Dataset records Start Marker

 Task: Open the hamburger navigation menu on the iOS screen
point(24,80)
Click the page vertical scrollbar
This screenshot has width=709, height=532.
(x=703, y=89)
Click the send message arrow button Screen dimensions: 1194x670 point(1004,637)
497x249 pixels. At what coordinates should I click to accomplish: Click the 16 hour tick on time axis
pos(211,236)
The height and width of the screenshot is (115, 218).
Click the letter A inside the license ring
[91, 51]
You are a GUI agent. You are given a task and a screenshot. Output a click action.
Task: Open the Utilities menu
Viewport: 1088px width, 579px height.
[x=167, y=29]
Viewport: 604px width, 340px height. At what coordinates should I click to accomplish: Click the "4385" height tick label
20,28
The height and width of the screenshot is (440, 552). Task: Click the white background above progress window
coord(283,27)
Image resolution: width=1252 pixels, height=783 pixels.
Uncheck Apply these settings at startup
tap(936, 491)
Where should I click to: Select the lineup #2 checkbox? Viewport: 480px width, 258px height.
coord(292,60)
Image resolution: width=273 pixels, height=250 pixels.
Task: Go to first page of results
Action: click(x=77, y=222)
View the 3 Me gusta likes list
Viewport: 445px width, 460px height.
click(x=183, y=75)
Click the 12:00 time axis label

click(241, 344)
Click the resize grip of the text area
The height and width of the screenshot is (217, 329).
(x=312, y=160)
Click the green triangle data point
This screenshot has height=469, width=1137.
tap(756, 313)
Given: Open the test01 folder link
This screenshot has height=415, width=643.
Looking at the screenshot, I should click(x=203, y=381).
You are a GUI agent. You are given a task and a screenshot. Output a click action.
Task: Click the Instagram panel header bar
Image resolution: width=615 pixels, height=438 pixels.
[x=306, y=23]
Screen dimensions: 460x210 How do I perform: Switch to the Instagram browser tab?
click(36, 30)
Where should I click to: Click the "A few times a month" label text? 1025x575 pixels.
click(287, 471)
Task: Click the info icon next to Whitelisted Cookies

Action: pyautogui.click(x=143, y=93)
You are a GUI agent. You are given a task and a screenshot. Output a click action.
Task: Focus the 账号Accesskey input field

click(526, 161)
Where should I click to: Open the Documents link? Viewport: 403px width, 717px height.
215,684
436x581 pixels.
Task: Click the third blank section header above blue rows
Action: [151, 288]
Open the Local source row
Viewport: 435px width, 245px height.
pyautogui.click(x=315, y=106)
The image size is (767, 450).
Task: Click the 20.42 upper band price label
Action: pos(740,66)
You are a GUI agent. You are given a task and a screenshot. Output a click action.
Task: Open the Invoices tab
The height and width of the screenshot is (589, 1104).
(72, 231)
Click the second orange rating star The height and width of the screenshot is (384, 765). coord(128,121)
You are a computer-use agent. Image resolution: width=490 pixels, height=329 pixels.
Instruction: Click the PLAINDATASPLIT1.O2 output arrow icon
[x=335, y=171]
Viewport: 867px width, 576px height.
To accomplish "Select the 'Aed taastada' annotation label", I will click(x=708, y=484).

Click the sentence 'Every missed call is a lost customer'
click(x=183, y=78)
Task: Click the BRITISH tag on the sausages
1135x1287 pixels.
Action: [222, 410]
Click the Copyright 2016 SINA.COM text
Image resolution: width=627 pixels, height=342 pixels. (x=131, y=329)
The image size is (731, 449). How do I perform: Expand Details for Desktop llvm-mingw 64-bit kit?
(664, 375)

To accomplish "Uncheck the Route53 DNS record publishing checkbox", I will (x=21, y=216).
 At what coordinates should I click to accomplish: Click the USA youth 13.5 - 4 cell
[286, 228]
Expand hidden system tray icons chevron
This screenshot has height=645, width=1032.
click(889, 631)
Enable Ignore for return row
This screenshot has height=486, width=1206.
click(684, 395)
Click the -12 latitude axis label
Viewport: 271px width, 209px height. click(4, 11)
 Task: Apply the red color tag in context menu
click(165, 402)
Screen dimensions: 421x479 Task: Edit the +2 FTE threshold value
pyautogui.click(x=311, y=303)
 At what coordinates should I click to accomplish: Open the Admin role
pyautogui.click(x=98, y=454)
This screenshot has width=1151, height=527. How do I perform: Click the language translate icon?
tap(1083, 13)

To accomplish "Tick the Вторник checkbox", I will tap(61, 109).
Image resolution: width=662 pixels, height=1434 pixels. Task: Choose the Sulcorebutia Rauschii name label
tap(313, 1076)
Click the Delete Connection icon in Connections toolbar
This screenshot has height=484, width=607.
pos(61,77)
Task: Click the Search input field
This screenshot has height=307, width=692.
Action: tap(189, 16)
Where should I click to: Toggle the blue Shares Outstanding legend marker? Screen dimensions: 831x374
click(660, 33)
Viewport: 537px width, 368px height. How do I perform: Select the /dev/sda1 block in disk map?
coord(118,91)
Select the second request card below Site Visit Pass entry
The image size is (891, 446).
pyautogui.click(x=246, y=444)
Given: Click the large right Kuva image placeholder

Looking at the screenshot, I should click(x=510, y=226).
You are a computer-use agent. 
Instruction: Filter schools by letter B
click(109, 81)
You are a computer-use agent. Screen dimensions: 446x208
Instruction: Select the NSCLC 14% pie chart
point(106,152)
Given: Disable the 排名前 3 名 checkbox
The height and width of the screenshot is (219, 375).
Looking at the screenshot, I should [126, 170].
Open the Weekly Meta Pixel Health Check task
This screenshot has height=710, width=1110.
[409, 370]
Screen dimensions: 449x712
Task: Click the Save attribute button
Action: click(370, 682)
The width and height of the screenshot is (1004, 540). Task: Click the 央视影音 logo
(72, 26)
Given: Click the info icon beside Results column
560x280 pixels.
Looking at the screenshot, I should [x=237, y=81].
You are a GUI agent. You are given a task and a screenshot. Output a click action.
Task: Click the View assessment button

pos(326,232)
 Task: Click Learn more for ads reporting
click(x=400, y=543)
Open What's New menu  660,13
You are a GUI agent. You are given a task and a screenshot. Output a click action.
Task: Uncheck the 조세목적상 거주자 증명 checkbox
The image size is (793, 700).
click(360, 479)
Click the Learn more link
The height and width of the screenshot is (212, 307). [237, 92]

Dataset records End Marker

Task requirements :: In the records above, some lines may contain the word "will"; copy every one of them.

Your response ::
To accomplish "Select the 'Aed taastada' annotation label", I will click(x=708, y=484).
To accomplish "Uncheck the Route53 DNS record publishing checkbox", I will (x=21, y=216).
To accomplish "Tick the Вторник checkbox", I will tap(61, 109).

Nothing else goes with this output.